**DIRECTIVE 1:** From the Richmond golf article, copy the passage starting at "Richmond had a" and ending at "at Augusta National.".
**DIRECTIVE 2:** In the entries, rewrite the lines starting at the one containing "How do I perform: Toggle italic" and ending at the one containing "(x=761, y=91)", swapping "right workbook" for "left workbook" and keeping everything else unchanged. Omit the pictures and return only those lines.

Richmond conquers closing holes to win Golfweek/Any Given Tuesday event and a Haskins exemption

“This is like icing on the cake and certainly being able to play in the Haskins next year and go to the Masters, the guys are over the moon and we’re thrilled to be a part of it.”

The Augusta/Haskins Award Invitational – for any team, but particularly a mid-major one – is what you might call a schedule upgrade. Richmond coach Adam Decker will be happy to work it into next season’s lineup after his team won the exemption at the rain-shortened Golfweek/Any Given Tuesday Collegiate on Tuesday.

Richmond had a one-shot lead on Long Island University and Valparaiso through two rounds at True Blue Golf Club in Pawley’s Island, South Carolina, and was ready do battle during a final round that was forecasted to be wet. But with a handful of holes left on the back nine, heavy rain made True Blue unplayable, and scores reverted to 36 holes, leaving Richmond with the title and Long Island and Valparaiso in a tie for second.

“We were making a couple birdies before the big monsoon hit,” Decker said. “I felt like we were in a really good spot to finish strongly.”

Not only does Richmond receive a spot in the 20205 Augusta/Haskins tournament but since the event is played in the days leading up to the Masters, each team in the field traditionally receives tickets for Monday’s practice round at Augusta National.

Scores: Golfweek/Any Given Tuesday Collegiate

“We weren’t super focused on everything that surrounds it, we just wanted to keep getting a little better each week this season,” Decker said of playing solid golf with that carrot dangling. “This is like icing on the cake and certainly being able to play in the Haskins next year and go to the Masters, the guys are over the moon and we’re thrilled to be a part of it.”

**RECORD SET:**
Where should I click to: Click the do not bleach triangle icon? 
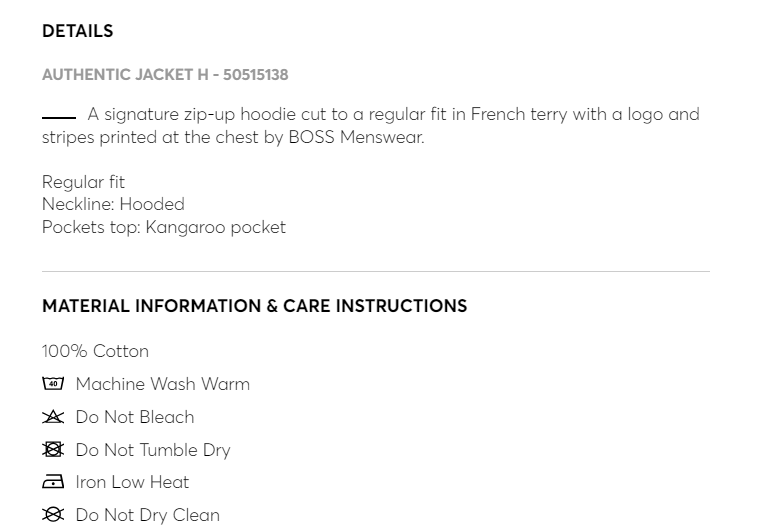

--

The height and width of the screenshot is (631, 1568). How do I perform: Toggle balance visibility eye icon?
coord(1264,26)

--

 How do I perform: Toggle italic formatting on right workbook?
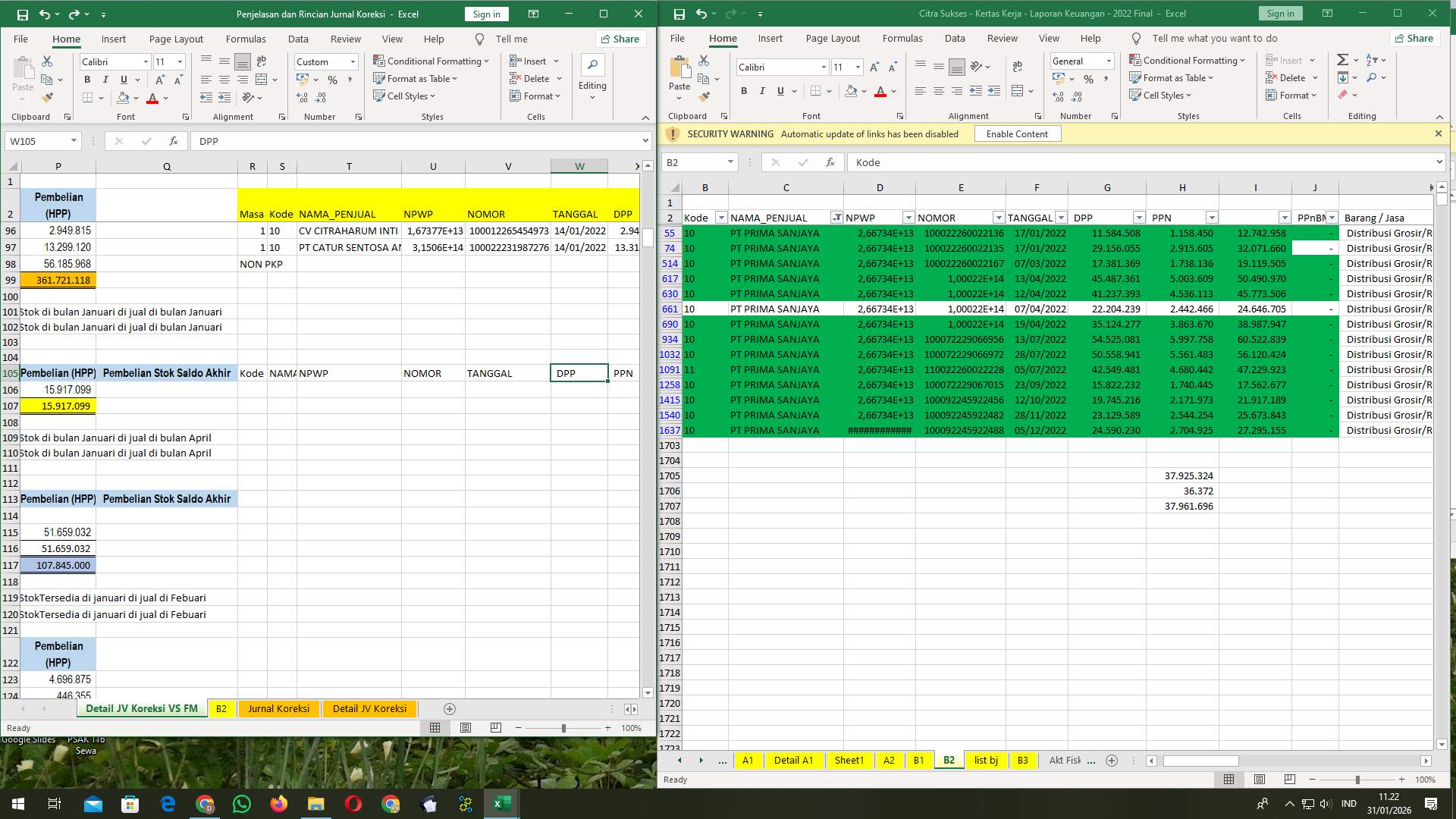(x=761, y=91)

**CORRECT ANSWER 1:**
Richmond had a one-shot lead on Long Island University and Valparaiso through two rounds at True Blue Golf Club in Pawley’s Island, South Carolina, and was ready do battle during a final round that was forecasted to be wet. But with a handful of holes left on the back nine, heavy rain made True Blue unplayable, and scores reverted to 36 holes, leaving Richmond with the title and Long Island and Valparaiso in a tie for second.

“We were making a couple birdies before the big monsoon hit,” Decker said. “I felt like we were in a really good spot to finish strongly.”

Not only does Richmond receive a spot in the 20205 Augusta/Haskins tournament but since the event is played in the days leading up to the Masters, each team in the field traditionally receives tickets for Monday’s practice round at Augusta National.

**CORRECT ANSWER 2:**
 How do I perform: Toggle italic formatting on left workbook?
(x=761, y=91)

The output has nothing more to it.